• **Trecho para leitura**
★ ★ ★ ★ ★
“A Funai (Fundação
Nacional do Índio) vai recorrer a países como Estados Unidos, Alemanha e
Noruega para reforçar o seu caixa em 2016. A decisão, confirmada pelo
presidente da instituição, João Pedro Gonçalves, acontece após cortes no
orçamento reduzirem os recursos da Funai ao menor nível em
quatro anos” (UOL, 13/01/16).
Por ocasião da criação da Funai,
no final de 1967, uma questão central debatida foi que caráter teria o órgão
indigenista. Seria um órgão de Estado, que nesse caso garantiria os recursos para
funcionamento, ou seria uma fundação, com possibilidade de captação de recursos
de diversas fontes, privadas ou públicas, nacionais ou internacionais? Prevaleceu
a segunda hipótese, sendo por isso denominada de Fundação Nacional do Índio.
Na prática, os governos da
ditadura faziam questão de bancar a fundação, pois ela precisava estar sob
controle. A Funai, por sua vez, buscaria controlar os índios. E com o máximo de
rigor. Foi o que aconteceu. A Funai, que herdara 700 funcionários do Serviço de
Proteção ao Índio (SPI), depois de sete anos estava com sete mil.
Nos primeiros anos os recursos
provinham em grande parte da exploração “empresarial” dos recursos naturais em
terras indígenas, especialmente a madeira e do arrendamento de terras, que na
verdade foi também um dos principais mecanismos para invadir os territórios dos
povos nativos. O famigerado Departamento Geral de Patrimônio Indígena (DGPI) da
Funai funcionou com a mesma filosofia de uma empresa. Os índios tiveram sorte
de não prosperar a “mineradora Funai”, como propôs na década de 1970 o delegado
regional de Manaus, “Cazuto Kavamoto”.
Funai: começo ou fim
O Estado brasileiro, desde que
definiu sua política de integração e extinção dos índios, no início do século
passado, sempre submeteu sua política com relação aos povos nativos e seus
direitos, aos interesses das classes e elites dominantes. Portanto, não é de
estranhar que o SPI tenha se transformado num antro de corrupção e violência nesse
país. É só consultar o Relatório Figueiredo e o relatório da Comissão Nacional
da Verdade para confirmar isso.
★ ★ ★ ★ ★
• **Problema proposto**
Prossiga o trecho sobre a Funai a partir de sua última frase. A listagem não tem relação com o trecho sobre a Funai.

• **Informações fornecidas**
★ ★ ★ ★ ★
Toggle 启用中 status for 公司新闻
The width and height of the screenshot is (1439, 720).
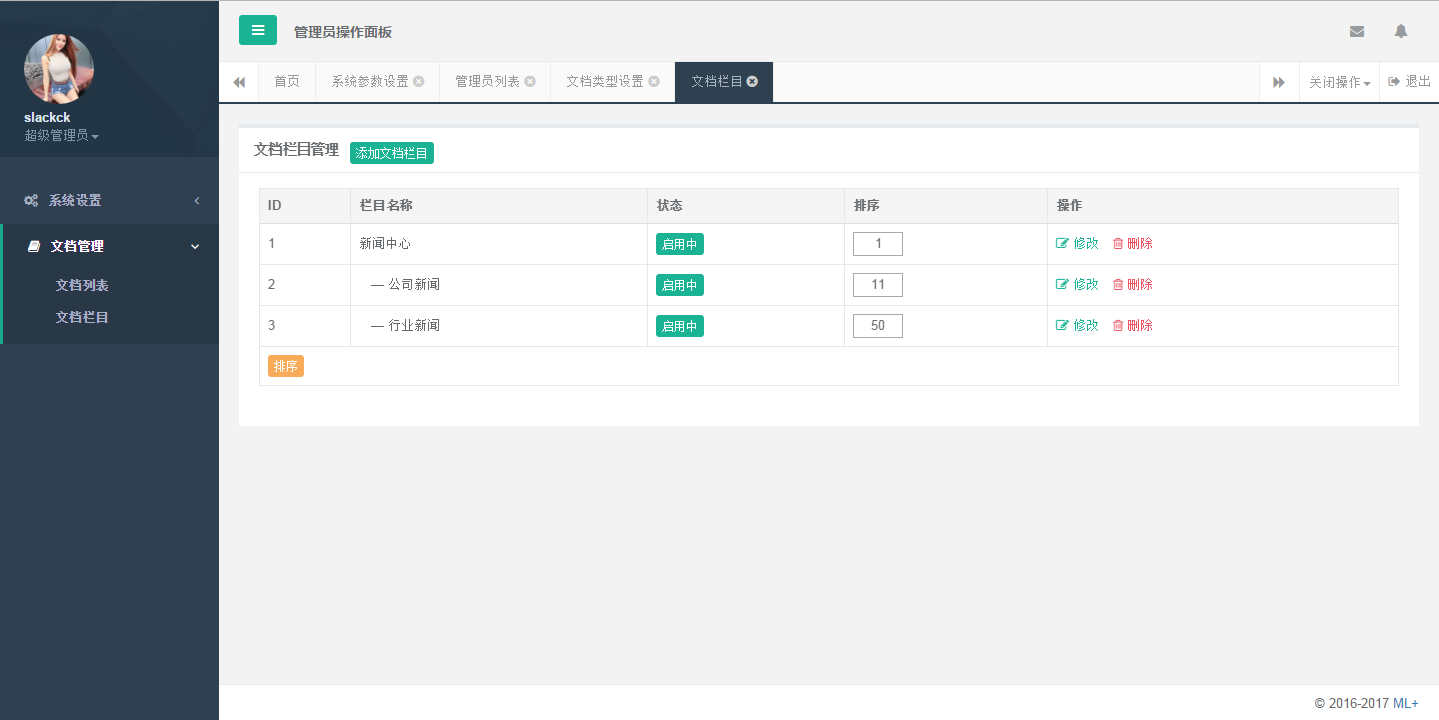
★ ★ ★ ★ ★
• **Resposta da tarefa**
A Funai, com seus quase 50 anos
de existência, com mais de 30 presidentes, foi alvo de severas críticas por
parte dos povos e movimento indígena, que muitas vezes a qualificaram como
“Funerária Nacional do Índio”. O deputado Mario Juruna, do povo Xavante, num de
seus arroubos de indignação declarou que a Funai deveria se chamar “Fundação Nacional
dos Coronéis”.
Hoje a Funai encontra-se esquelética
e sucateada, sob o fogo cruzado de uma Comissão Parlamentar de Inquérito (CPI),
na Câmara dos Deputados, vendo seus orçamentos sendo reduzidos numa inequívoca
prova de que para o governo nem de
longe a questão indígena é prioridade.
É também notório que a escolha de
um político do PT, o ex-senador João Pedro, enquadrou a Funai no estreito
corredor de aprovadora de projetos de interesse do atual governo e normalmente
contrários aos direitos dos povos
indígenas. A recente e apressada
aprovação pelo presidente da Funai, da passagem do linhão de Tucuruí até Boa
Vista, em pleno território Waimiri Atroari e contra a decisão dos mesmos, é
mais um exemplo da nociva função política da Funai.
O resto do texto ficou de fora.